ACTIVITY:
Only the pictures are to be dropped; the rest of the data below is to be duplicated exactly.

TASK INPUT:
--- --- ---
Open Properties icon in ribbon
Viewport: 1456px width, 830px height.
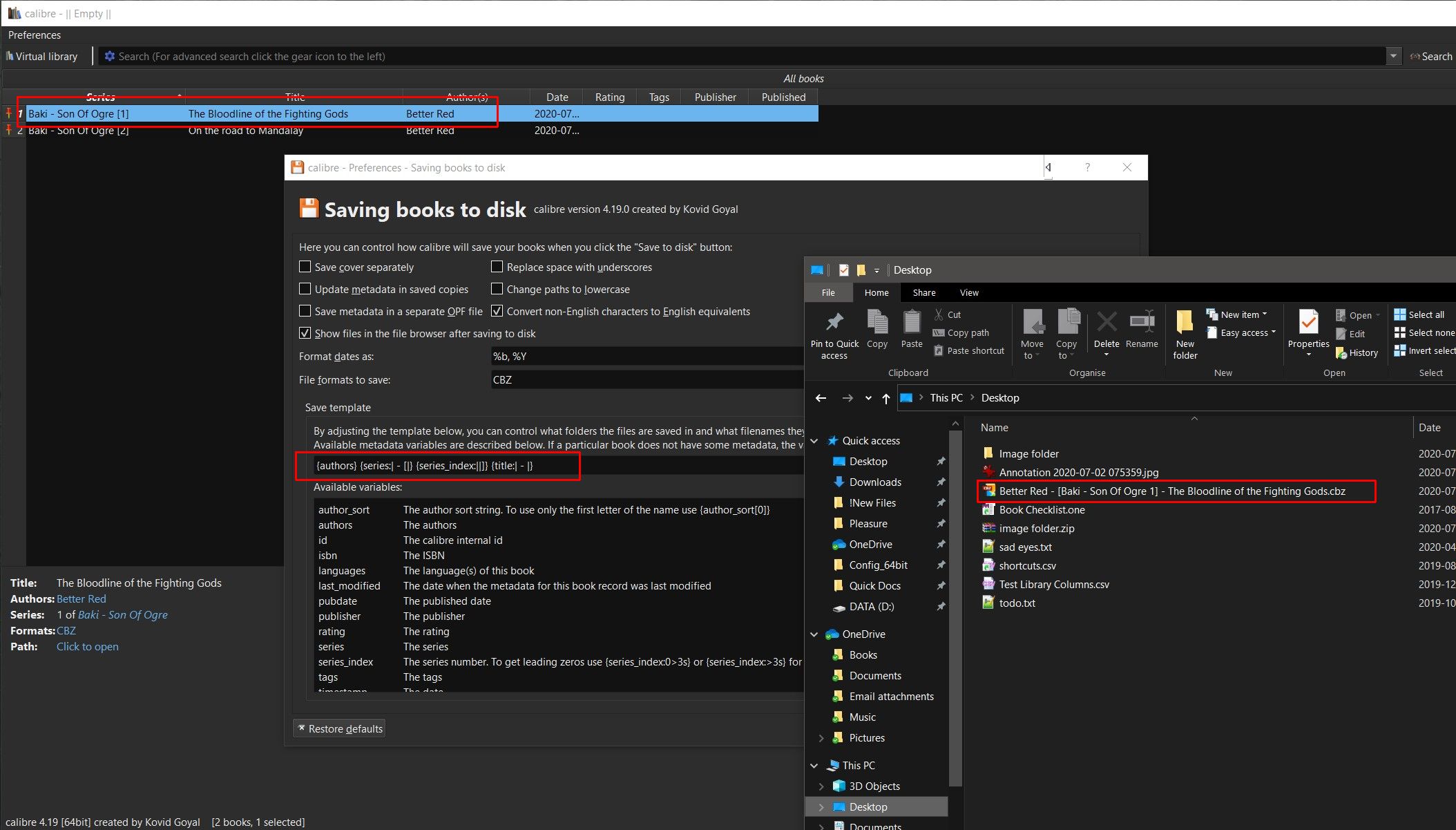click(x=1308, y=322)
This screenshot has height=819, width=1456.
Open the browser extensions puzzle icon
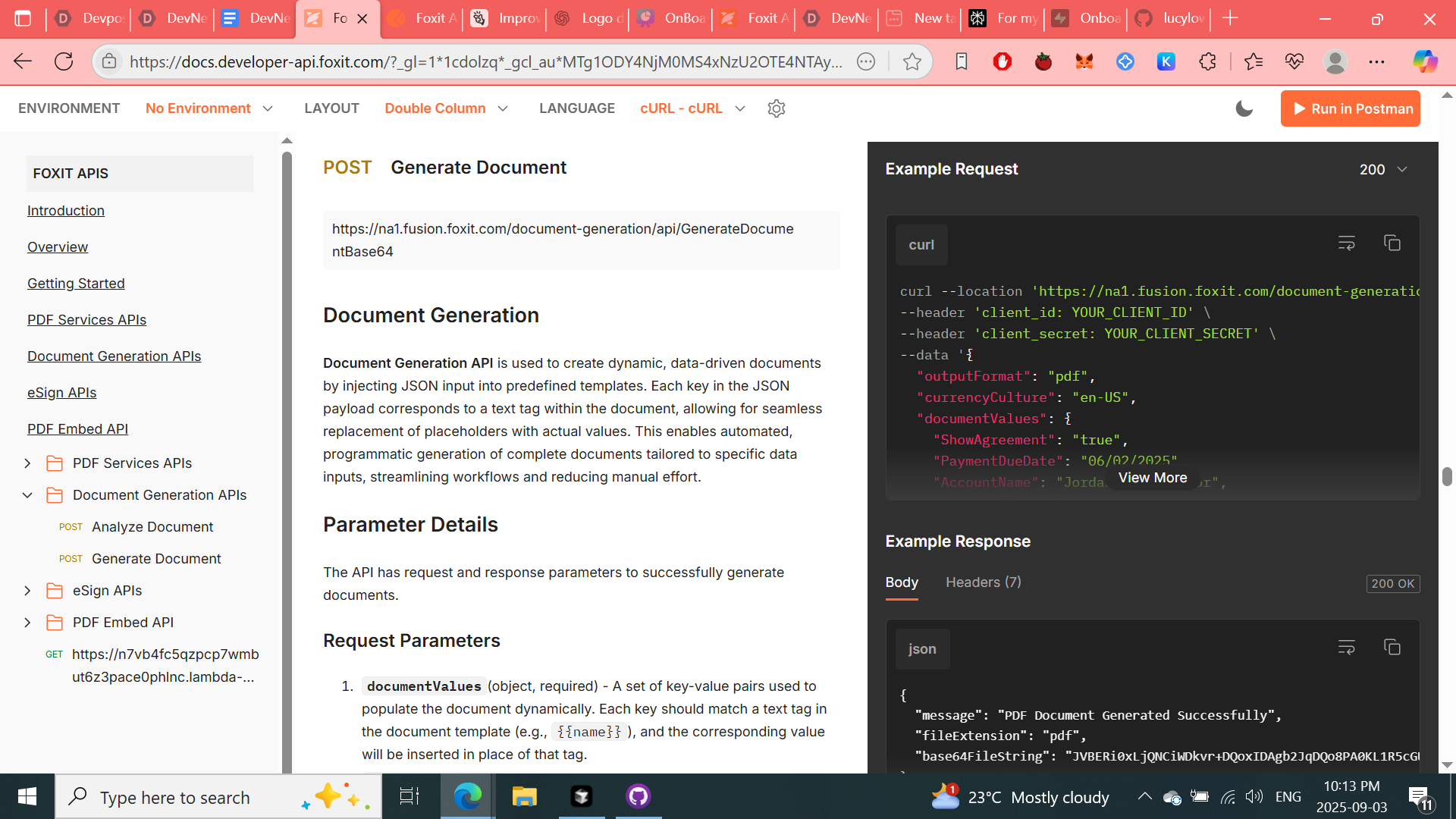(x=1207, y=61)
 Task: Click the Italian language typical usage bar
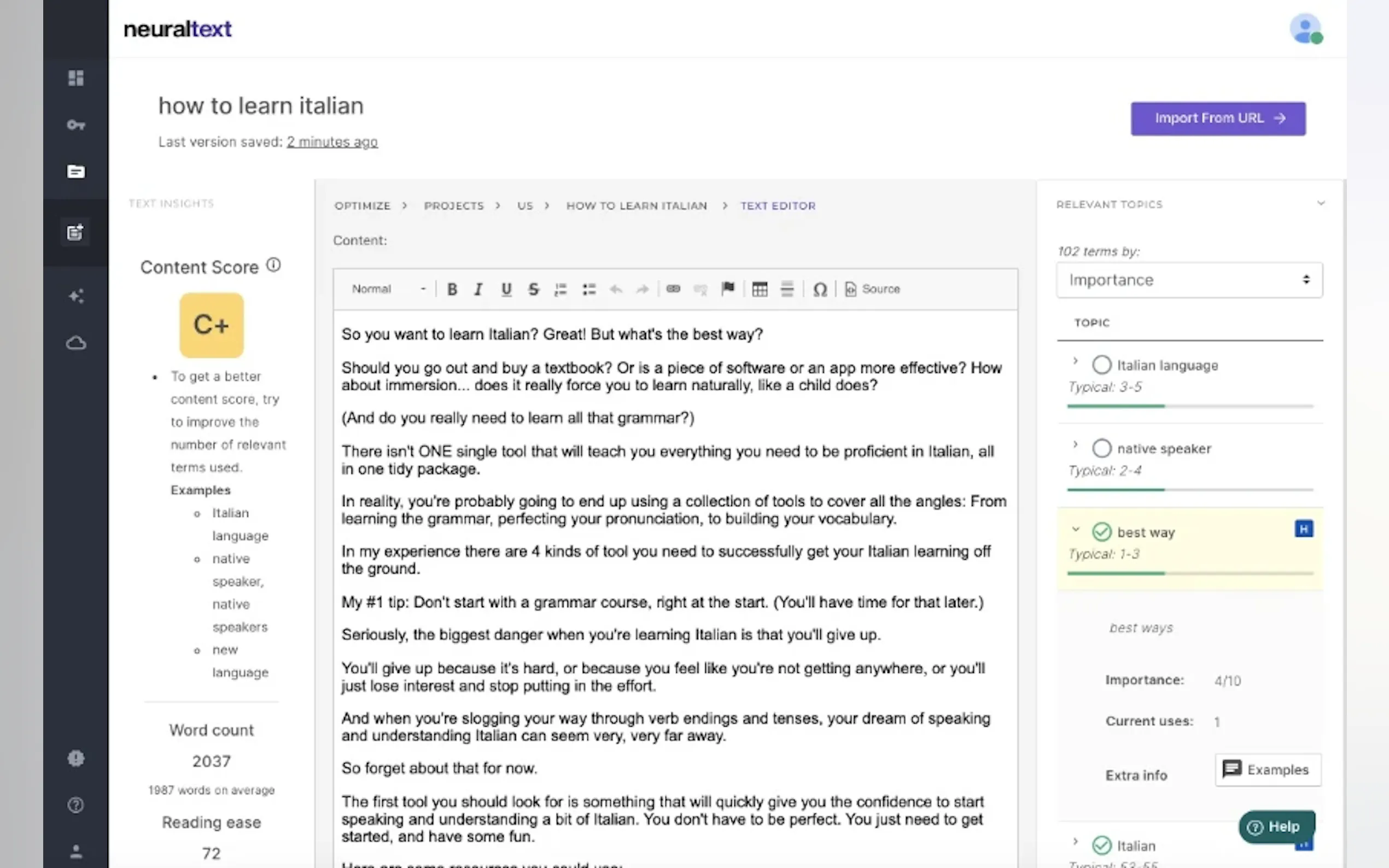pos(1189,406)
--- --- ---
SOLUTION TO THIS EXERCISE:
Open Properties icon in ribbon
Viewport: 1456px width, 830px height.
click(x=1308, y=322)
This screenshot has height=819, width=1456.
Open the browser extensions puzzle icon
(x=1207, y=61)
 Task: Click the Italian language typical usage bar
pos(1189,406)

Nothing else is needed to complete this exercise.